Hermit Mutterings

Michelle came home Friday evening. I broke trail with snowshoes to the bay to meet her and help her haul in her gear. Welcome home!

I passed my time alone on the homestead well. I cooked regular meals, and ate them all at the table—I didn’t eat over the sink. I got lonely, but not morbidly so; I didn’t talk to myself anymore than usual. I didn’t eat gingerbread at breakfast, lunch and dinner on more than two different days. I never ate breakfast cereal for dinner, even when I was busiest with other projects. The coffee liqueur jug is still almost completely full. The house is clean, the dishes have been washed regularly. I didn’t grow a beard, or eat popcorn as a meal, both of which would have been perfectly acceptable to my bride. The cat is still alive.

Having done so well, perhaps you’ll allow me to indulge in some hermit-like mutterings. A lot of random things happened that seem worthy of comment, but not enough to build a whole blog post on. To wit:

We lost cell phone coverage and weather radio when a relay tower in the wilderness far to the south of us lost both its generators. Ironically, Michelle and I often went most of the day without talking on the phone, only checking in with each other in the evening. But, because I called her in the morning, thus discovering the outage, it threw my whole day off.

shrew tracks

Shrew tracks. Looks like it dragged its tail. Bet that was cold! (Photo: Mark Zeiger).

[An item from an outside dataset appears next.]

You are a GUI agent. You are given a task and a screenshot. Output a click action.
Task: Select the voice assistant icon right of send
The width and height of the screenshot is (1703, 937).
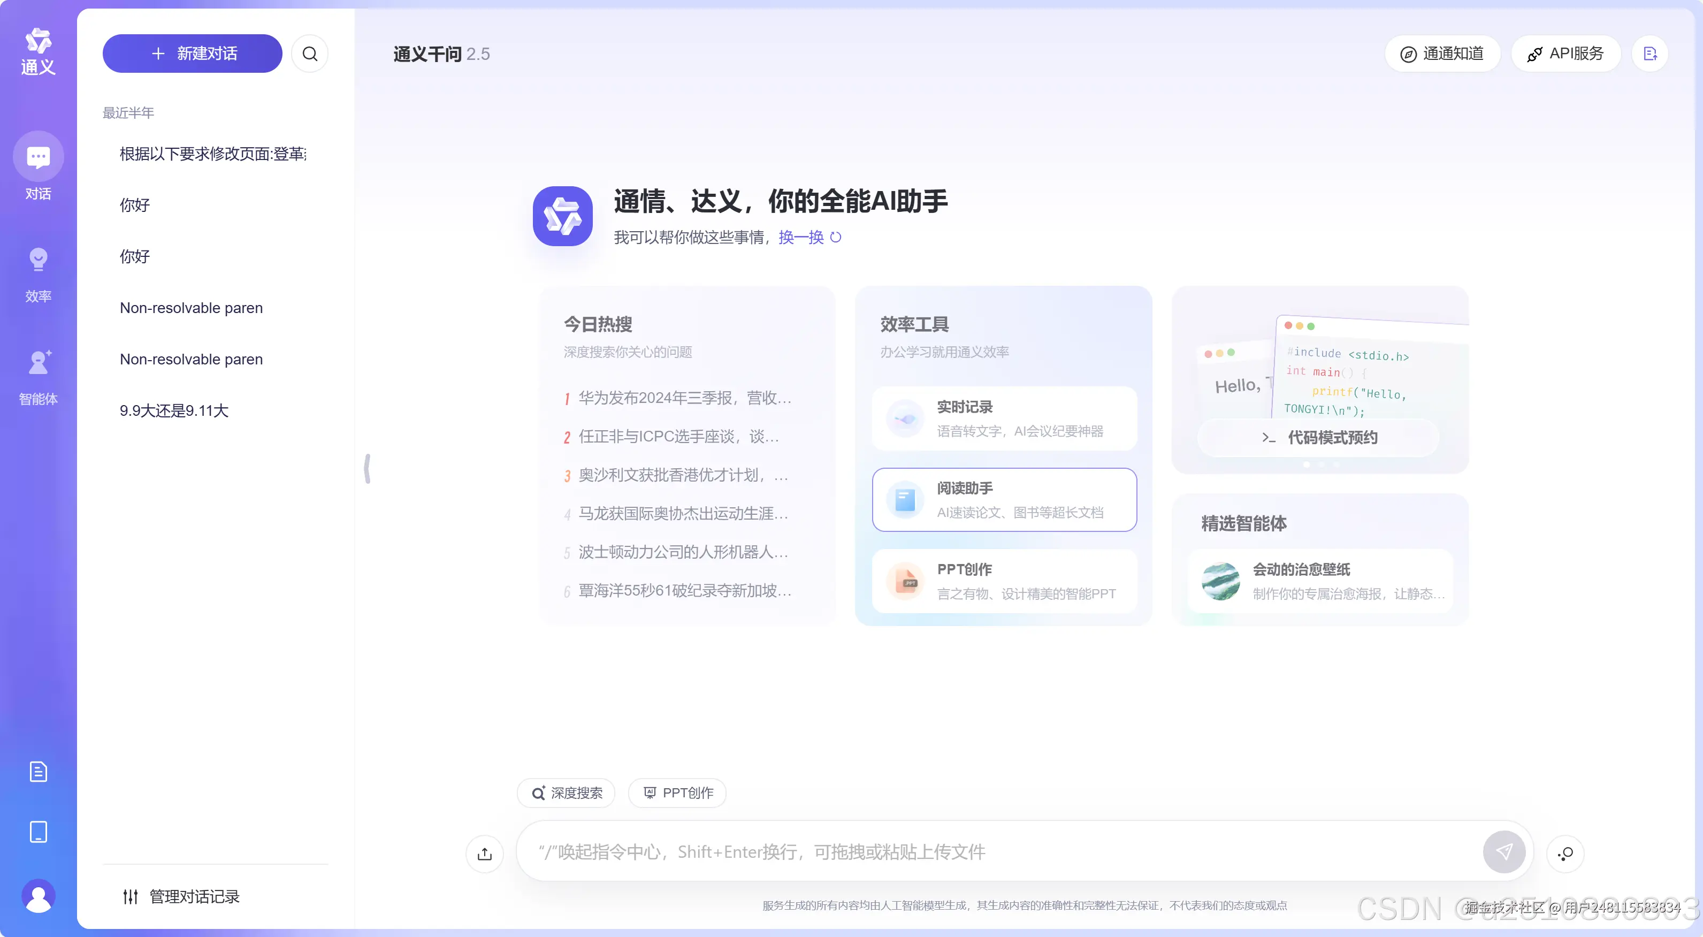[1565, 854]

A blizzard is defined as “heavy snowfall, winds of more than 35 mph and temperatures below 20°F.” Last Wednesday we had a blizzard. I put the brake on the wind generator, but a gust started it up and cranked it hard over into feathering mode anyway (before I went to bed, thankfully!). The next morning, the eggs and sourdough starter in the cool box had frozen (I managed to save both). There’s word that Bud Barber tried to get over Mud Bay Road where it skirts Letnikof Cove. He couldn’t make it, even with a snow plow blade on his truck. If Bud can’t do it, I figure it cannot be done.

A quote I really like from my Franklin-Covey Planner: “Teaching is not a lost art, but the regard for it is a lost tradition.” —Jacques Barzun.

Thursday morning, Margot Adler reported on NPR that she’d met some people from Haines at the Occupy Wallstreet protests. That is so cool!

Rambling, disconnected, but not that many after all. I must be doing all right.